But it is insisted by plaintiff in error that he should be allowed to show by parol the consideration of his indorsing the notes, and that the same failed. No doubt the general rule is as contended, but in showing the consideration plaintiff in error relies upon a parol agreement entered into prior to and substantially contemporaneous with the execution of the notes entirely variant from the written contract, an entirely different contract, in fact, and the breach of this parol agreement is relied upon as a failure of consideration. A party cannot be allowed in this way to avoid the effect of the established rule of evidence which forbids that a written contract be varied by a parol prior or contemporaneous agreement. The first step in the evidence would be to show that the writing does not express the real contract which was in fact quite different.

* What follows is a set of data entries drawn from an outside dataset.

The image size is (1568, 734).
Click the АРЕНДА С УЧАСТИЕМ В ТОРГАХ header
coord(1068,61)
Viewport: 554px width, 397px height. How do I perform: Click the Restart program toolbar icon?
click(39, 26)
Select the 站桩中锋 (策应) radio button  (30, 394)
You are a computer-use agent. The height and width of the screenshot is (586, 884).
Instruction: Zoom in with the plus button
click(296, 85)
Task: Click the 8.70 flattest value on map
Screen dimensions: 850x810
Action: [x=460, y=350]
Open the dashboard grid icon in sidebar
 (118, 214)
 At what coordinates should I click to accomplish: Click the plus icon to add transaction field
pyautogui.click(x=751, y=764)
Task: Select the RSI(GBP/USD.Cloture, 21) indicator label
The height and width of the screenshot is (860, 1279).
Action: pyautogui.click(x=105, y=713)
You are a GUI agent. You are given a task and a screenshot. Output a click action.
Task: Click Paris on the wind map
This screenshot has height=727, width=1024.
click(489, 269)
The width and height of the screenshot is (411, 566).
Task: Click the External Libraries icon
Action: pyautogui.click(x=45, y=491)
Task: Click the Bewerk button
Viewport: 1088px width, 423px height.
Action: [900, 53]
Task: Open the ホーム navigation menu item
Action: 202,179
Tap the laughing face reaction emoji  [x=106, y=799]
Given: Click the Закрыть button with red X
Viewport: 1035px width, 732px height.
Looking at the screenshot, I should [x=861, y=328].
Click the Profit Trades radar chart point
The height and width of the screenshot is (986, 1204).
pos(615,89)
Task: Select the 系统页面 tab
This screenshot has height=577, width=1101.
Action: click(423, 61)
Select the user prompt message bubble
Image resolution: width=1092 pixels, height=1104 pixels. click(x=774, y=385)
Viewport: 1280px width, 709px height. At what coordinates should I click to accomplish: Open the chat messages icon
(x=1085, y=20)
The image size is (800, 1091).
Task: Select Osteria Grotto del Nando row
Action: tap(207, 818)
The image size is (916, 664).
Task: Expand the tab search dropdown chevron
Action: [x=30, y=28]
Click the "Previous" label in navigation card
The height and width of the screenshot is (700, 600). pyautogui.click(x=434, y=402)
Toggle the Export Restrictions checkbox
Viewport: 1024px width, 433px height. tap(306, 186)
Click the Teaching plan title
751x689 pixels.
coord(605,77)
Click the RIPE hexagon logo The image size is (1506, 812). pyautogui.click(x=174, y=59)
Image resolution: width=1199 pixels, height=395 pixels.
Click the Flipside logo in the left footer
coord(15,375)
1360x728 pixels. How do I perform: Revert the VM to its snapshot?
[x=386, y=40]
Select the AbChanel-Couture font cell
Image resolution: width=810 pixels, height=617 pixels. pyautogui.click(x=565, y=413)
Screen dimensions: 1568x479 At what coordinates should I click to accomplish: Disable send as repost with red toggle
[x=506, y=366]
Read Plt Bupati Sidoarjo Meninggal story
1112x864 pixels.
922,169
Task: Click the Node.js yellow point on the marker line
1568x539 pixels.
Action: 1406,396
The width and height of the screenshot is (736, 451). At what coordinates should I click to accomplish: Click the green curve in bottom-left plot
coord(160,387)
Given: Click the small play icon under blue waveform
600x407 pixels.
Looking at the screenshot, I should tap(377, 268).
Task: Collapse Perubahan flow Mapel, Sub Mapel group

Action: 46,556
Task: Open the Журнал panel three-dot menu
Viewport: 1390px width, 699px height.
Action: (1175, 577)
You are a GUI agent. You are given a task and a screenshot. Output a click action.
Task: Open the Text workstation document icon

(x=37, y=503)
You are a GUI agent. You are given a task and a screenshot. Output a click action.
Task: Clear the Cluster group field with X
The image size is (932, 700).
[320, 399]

Suppose a defendant when sued upon a promissory note payable in a year should offer to prove that it was agreed that payment of the note was not to be demanded for two years, and that this was the consideration of his signing, and that the consideration had failed by reason of a breach of plaintiff's agreement, by demanding payment when due according to the terms of the written contract, with injurious consequences to himself. It is clear in such a case that, as the contract could not be thus varied by parol, such failure of consideration could not be shown.

Our conclusion is that the trial court did not err in sustaining the objections to the testimony. There are no errors assigned, and the judgment must be affirmed.

Affirmed.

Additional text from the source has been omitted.